2.3. ECMWF ERA-Interim Reanalysis Data

In this paper, the ERA-Interim reanalysis dataset was utilized. The data is provided by the European Centre for Medium-Range Weather Forecasts (ECMWF) via its internet portal and it will be shown below how the meteorological fields retrieved are used in this work to estimate the vertical velocity, denoted by $w$ (in m s⁻¹).

ERA-Interim is a global atmospheric reanalysis from 1979, continuously updated in real time. The ERA-Interim atmospheric model and reanalysis system uses cycle 31r2 of ECMWF’s Integrated Forecast System (IFS) [27]. The ERA-Interim reanalysis is described by Dee et al. (2011).

The ERA-Interim analyses produced and distributed by ECMWF, refer to an atmospheric model based on a hybrid vertical coordinate system [27,28]. Such a hybrid system consists of a terrain following coordinate σ = p/p_s near the surface (where, p is pressure and p_s is the surface pressure), but with a gradual transition to a pressure coordinate with height. In addition, archived ERA-Interim products comprise reanalysis fields from the atmospheric model evaluated on standard pressure levels; this latter form of data have been retrieved from ECMWF’s portal and are subsequently utilized in the present work.

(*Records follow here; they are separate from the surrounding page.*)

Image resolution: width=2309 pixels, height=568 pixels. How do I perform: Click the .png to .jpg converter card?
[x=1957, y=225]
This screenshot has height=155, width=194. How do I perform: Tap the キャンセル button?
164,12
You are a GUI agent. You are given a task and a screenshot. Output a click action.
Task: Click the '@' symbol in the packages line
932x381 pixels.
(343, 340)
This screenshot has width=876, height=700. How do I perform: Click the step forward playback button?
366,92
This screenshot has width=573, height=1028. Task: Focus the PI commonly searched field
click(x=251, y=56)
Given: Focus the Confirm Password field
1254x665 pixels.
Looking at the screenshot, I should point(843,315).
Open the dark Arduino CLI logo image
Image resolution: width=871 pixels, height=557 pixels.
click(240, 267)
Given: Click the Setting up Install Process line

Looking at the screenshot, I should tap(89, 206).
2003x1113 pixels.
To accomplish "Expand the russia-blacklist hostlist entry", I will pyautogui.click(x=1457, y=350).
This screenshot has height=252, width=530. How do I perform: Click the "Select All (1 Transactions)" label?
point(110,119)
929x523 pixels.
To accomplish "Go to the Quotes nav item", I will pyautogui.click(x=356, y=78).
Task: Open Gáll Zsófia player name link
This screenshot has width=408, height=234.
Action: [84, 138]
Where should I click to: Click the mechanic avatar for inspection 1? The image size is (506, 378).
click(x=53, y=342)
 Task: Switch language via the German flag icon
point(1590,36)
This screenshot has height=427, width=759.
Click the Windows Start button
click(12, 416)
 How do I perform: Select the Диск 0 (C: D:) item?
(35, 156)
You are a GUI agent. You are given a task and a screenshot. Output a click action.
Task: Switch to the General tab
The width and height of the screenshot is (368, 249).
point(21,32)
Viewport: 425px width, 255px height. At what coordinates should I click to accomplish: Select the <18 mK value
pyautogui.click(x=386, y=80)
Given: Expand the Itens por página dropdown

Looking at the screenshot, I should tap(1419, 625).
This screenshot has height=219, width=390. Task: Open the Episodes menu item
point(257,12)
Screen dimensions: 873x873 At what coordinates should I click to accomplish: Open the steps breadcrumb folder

The retrieved data refer to the finest grid available for the ERA-Interim, namely 0.125° × 0.125° (which over Cyprus corresponds to a grid with approximate distances along latitude and longitude of 13.9 km and 11.4 km, respectively). The data cover the area from 30 to 40° N and from 30 to 40° E. In the vertical, data for the 23 standard pressure levels in the range from 1000 to 200 hPa.

For the needs of the study here, a 1° × 1° sub-area centered at the disdrometer site at Athalassa has been considered, as shown in Figure 1. This area is bounded by meridians 33.0° E and 34.0° E and by latitude circles 34.6° N and 35.6° N. Because of the 0.125° × 0.125° ECMWF grid spacing, the sub-area that is extracted from the dataset needs to be no smaller than about 0.2° × 0.2°, otherwise the number of data points becomes too sparse for most calculations. With a 0.2° × 0.2° region, at least one data grid point will exist for every 1000 m increment above the surface.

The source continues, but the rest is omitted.